• [Problem to work on] Count the lines in the data below that contain the word "Open". Reply with the number alone.

──────

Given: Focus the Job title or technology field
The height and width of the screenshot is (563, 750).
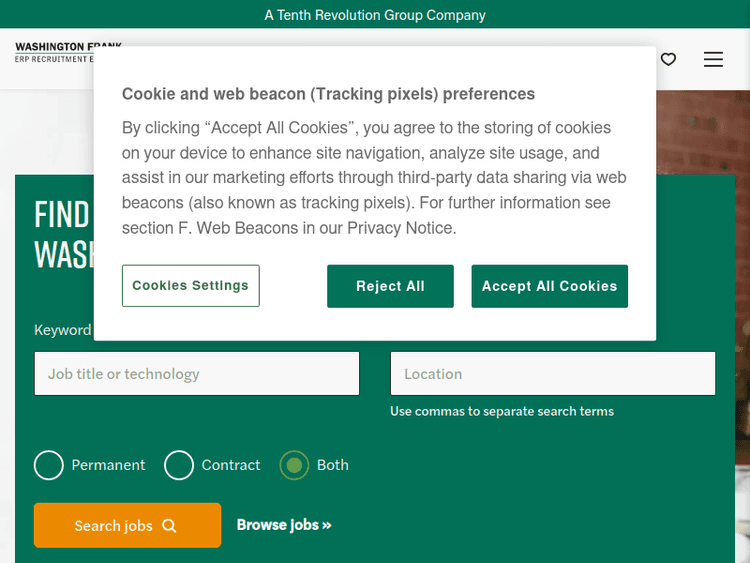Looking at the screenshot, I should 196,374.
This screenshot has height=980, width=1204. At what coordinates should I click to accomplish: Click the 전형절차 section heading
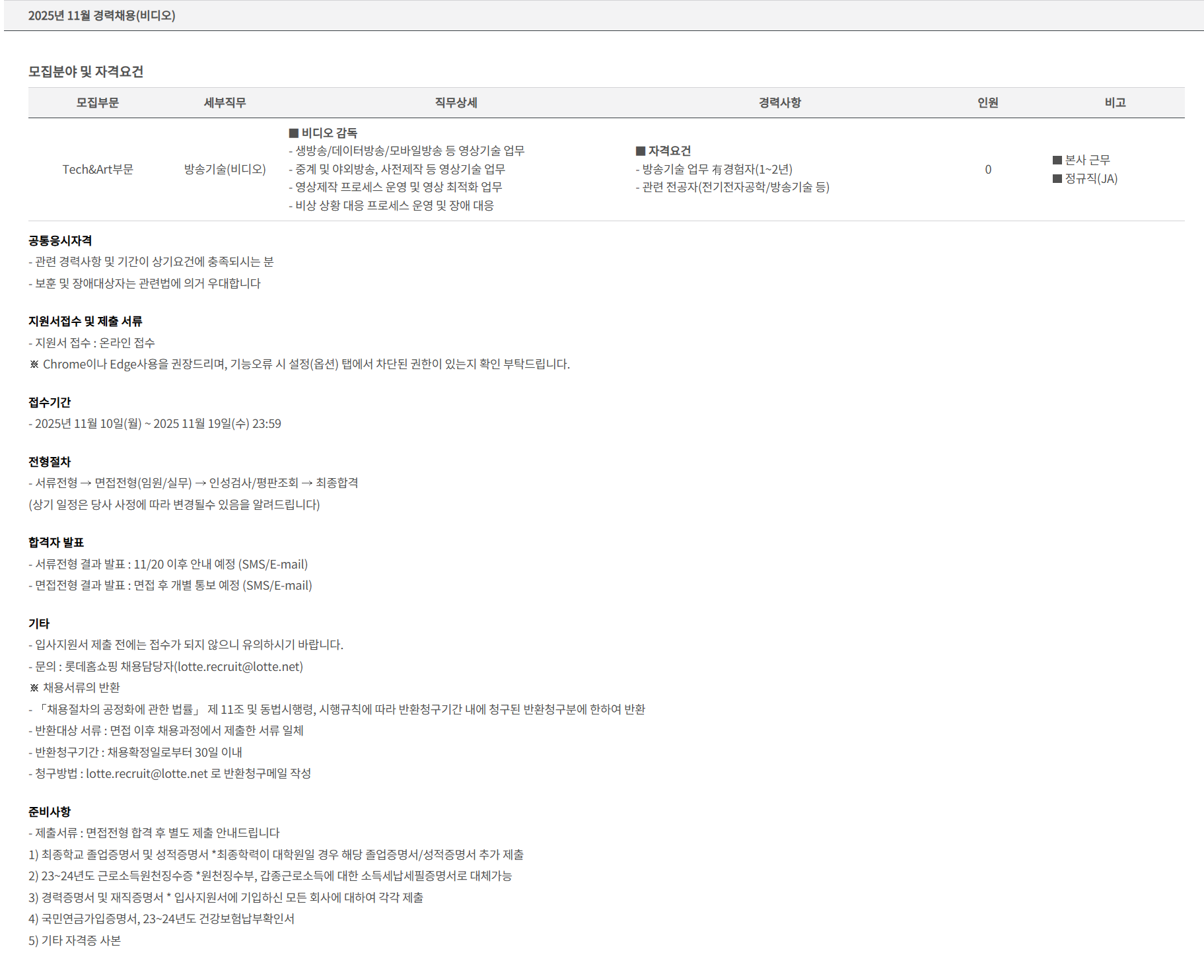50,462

──────

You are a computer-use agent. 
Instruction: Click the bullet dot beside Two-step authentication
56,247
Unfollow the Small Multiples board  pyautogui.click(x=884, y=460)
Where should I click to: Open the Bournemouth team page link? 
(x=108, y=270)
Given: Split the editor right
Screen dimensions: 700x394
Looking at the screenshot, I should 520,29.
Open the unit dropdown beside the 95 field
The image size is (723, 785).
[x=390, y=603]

──────

• [Finished task] 2